(Exercise material begins)
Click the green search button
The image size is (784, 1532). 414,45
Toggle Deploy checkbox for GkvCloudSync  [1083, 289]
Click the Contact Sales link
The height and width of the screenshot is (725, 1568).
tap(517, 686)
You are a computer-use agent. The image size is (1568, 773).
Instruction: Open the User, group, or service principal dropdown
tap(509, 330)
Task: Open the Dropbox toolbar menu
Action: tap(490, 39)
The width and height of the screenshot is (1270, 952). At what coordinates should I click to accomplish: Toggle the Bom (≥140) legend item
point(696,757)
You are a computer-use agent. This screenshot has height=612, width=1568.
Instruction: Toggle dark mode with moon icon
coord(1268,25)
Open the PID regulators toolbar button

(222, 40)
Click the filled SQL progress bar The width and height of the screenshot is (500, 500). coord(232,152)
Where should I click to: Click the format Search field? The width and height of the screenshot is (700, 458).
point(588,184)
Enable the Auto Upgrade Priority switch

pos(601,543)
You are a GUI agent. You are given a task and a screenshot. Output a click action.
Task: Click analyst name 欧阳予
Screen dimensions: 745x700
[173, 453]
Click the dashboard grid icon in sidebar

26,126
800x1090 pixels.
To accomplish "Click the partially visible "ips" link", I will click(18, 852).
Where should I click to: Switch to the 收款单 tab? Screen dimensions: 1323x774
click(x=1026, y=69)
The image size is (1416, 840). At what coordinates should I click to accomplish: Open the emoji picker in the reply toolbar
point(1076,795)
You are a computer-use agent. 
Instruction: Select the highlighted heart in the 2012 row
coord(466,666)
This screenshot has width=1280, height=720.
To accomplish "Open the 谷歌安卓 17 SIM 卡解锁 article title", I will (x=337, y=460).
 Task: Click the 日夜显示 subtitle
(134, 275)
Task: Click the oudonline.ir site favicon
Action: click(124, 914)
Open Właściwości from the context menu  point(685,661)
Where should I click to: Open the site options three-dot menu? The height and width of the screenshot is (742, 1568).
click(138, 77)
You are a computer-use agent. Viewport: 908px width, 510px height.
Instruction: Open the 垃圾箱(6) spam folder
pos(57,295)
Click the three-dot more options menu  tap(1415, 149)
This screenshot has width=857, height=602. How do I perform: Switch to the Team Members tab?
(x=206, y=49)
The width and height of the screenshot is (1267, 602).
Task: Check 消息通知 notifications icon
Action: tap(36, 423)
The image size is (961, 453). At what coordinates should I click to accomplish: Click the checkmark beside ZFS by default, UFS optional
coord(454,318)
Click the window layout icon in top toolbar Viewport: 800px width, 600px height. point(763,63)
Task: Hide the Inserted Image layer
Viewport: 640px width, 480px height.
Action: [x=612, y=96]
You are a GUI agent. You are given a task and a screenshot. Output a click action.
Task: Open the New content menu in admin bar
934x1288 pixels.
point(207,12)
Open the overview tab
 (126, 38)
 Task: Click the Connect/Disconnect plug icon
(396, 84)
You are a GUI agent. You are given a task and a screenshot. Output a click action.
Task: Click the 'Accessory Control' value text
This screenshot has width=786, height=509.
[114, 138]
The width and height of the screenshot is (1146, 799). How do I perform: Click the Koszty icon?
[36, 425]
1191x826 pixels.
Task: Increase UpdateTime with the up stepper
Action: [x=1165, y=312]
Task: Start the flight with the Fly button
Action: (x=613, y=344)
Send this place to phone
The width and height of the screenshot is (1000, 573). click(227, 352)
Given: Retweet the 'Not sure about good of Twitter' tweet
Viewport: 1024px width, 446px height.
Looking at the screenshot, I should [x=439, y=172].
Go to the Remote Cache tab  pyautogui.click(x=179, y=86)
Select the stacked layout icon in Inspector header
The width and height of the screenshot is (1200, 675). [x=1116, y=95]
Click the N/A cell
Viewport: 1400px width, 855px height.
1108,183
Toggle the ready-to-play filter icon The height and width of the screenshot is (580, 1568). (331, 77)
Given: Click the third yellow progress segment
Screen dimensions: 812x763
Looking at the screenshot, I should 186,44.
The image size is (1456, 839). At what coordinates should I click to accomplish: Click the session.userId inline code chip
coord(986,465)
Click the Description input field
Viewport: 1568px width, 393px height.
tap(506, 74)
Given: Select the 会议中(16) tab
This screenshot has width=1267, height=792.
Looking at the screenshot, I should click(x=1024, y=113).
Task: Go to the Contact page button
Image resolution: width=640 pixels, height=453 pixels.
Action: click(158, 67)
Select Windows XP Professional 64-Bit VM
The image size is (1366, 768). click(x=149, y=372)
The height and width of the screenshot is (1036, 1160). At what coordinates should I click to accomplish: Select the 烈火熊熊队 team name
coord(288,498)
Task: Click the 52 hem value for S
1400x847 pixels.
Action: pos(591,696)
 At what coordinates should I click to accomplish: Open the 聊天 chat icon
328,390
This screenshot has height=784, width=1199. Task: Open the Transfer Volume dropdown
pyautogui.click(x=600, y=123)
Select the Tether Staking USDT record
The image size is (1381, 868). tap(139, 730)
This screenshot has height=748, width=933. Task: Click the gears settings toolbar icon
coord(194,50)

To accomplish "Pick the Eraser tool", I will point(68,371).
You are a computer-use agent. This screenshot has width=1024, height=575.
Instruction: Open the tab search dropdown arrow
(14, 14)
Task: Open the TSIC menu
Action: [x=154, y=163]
(Exercise material ends)
§ What you have to do
When a line in the data contains "agent", return it as written.

§ Solution to this exercise
You are a computer-use agent. The image size is (1568, 773).
You are a computer-use agent. This screenshot has height=612, width=1568.
You are a GUI agent. You are given a task and a screenshot. Output a click action.
You are a computer-use agent. 
You are a computer-use agent. Viewport: 908px width, 510px height.
You are a GUI agent. You are given a task and a screenshot. Output a click action.
You are a GUI agent. You are given a task and a screenshot. Output a click action.
You are a computer-use agent. This screenshot has width=1024, height=575.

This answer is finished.